Termos pelos quais e, com o douto suprimento de V. Ex.ªs, deve o presente Acórdão ser reformado, quanto a custas, por a ora reclamante, Fazenda pública, estar delas isenta, bem como, pelos mesmos motivos, ser dada sem efeito a notificação efectuada pela Secretaria, para o pagamento da taxa de justiça devida pelo impulso processual no recurso, com todas as consequências legais.

Com dispensa de vistos, dada a simplicidade da questão, cumpre decidir em conferência, tendo em conta que a reforma da sentença contemplada no actual art. 614º do CPC - aprovado pela Lei nº 41/2003, de 26.06, e a que correspondia o art. 669º do anterior CPC - é aplicável aos acórdãos do Supremo Tribunal Administrativo por força do preceituado no art. 666º, aplicável ex vi do disposto no art. 685º, ambos do actual CPC [diploma aplicável ao contencioso tributário por força do disposto no art.º 2.º, al. e) do CPPT].

Vejamos, pois.

É inteiramente fundada a pretensão de reforma do citado acórdão, já que essa pretensão pressupõe a constatação de um erro de julgamento na condenação em custas, erro que, manifestamente, se verifica, por não se ter atentado na data da apresentação da petição inicial em 1ª instância.

Com efeito, o presente processo tributário de impugnação judicial foi instaurado em 20 de Fevereiro de 2002, conforme resulta do carimbo aposto no rosto da petição inicial (a fls. 1 dos autos).
E no regime de custas anterior à vigência do Dec.Lei n.º 324/2003, de 27 de Dezembro, a Fazenda Pública estava isenta de custas nos processos de natureza tributária, por expressa previsão dessa isenção no art. 3º do Regulamento das Custas dos Processos Tributários (DL 29/98, de 11 de Fevereiro), como, aliás, já antes constava do art. 5º do Regulamento das Custas nos Processos das Contribuições e Impostos e do art. 2º da Tabela das Custas no Supremo Tribunal Administrativo, aprovado pelo DL n.º 42.150, de 12/2/59.
Ora, embora as disposições que isentavam a Fazenda Pública de custas nos processos tributários tivessem sido revogadas pelo art. 4º, nºs. 4 e 5, do citado Dec.Lei n.º 324/2003, deixando a Fazenda Pública de beneficiar de isenção no Código das Custas Judiciais que entrou em vigor no dia 1 de Janeiro de 2004 (art. 16º), este diploma só se aplica aos processos instaurados após a sua entrada em vigor (art. 14º, n.º 1), produzindo apenas efeitos, no tocante às custas judiciais tributárias, a partir da data da transferência dos tribunais tributários para a tutela do Ministério da Justiça (art. 15º, n.º 2), transferência que ocorreu com a publicação do Dec.Lei n.º 325/2003, de 29.12, que entrou em vigor no dia seguinte à sua publicação (art. 18º).

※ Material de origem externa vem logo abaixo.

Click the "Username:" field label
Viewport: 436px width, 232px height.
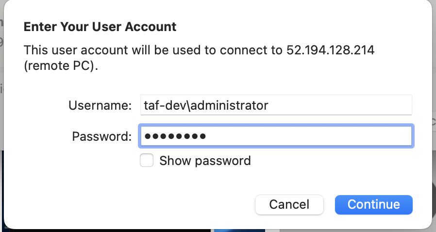tap(100, 105)
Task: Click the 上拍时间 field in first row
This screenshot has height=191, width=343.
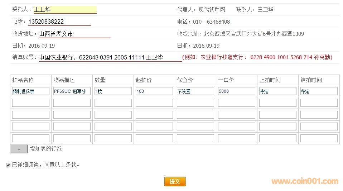Action: pos(278,91)
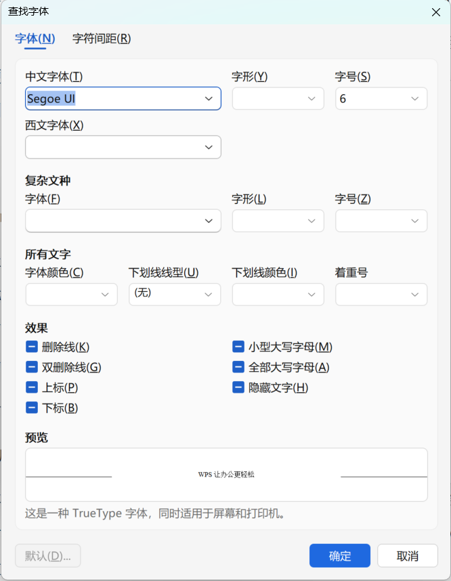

Assim, tendo em conta os citados diplomas legais e a data da instauração da presente impugnação judicial, a Fazenda Pública não paga custas; e, assim sendo, há que reformar, neste segmento, o acórdão em causa, bem como dar sem efeito a notificação para pagamento da taxa de justiça devida pelo impulso processual no recurso, também inaplicável ao caso dos autos.

Termos em que acordam, em conferência, os juízes da Secção de Contencioso Tributário deste Supremo Tribunal Administrativo em atender o pedido de reforma do acórdão proferido nos presentes autos no segmento em que condenou a Fazenda Pública em custas, passando a nele constar “Sem custas, por Fazenda Pública delas se encontrar isenta nos processos tributários instaurados até 1/01/2004 ”.

Sem custas.


Lisboa, 9 de Outubro de 2013. - Isabel Marques da Silva (relatora) - Francisco Rothes - Dulce Neto.